----- Exercise material

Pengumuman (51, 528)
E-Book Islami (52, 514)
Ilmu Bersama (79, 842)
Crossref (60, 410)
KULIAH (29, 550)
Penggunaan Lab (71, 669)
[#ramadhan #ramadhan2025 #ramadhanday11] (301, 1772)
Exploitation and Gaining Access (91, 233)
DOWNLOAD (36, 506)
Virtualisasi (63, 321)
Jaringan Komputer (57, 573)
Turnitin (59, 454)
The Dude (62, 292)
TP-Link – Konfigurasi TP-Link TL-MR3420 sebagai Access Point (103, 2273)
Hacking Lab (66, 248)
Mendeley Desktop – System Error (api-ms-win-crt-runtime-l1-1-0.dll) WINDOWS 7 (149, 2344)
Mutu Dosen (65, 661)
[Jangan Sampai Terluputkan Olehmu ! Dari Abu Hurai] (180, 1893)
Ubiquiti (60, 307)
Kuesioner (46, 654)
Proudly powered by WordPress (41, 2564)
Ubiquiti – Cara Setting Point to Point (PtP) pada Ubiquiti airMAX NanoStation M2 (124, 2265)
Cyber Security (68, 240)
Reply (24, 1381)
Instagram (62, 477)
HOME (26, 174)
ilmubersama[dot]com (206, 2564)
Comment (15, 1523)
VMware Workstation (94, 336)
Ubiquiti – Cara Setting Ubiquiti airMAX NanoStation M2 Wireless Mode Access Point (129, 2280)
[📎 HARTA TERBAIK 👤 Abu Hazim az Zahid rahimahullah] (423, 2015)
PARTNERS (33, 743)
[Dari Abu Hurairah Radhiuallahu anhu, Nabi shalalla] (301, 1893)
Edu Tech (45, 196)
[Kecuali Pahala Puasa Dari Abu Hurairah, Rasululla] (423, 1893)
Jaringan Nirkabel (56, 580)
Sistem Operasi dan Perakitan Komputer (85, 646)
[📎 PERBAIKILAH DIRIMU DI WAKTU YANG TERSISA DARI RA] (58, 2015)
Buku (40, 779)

----------

Give the number of lines in the listing that contain the string "airMAX". Write nothing else.

## Result below
2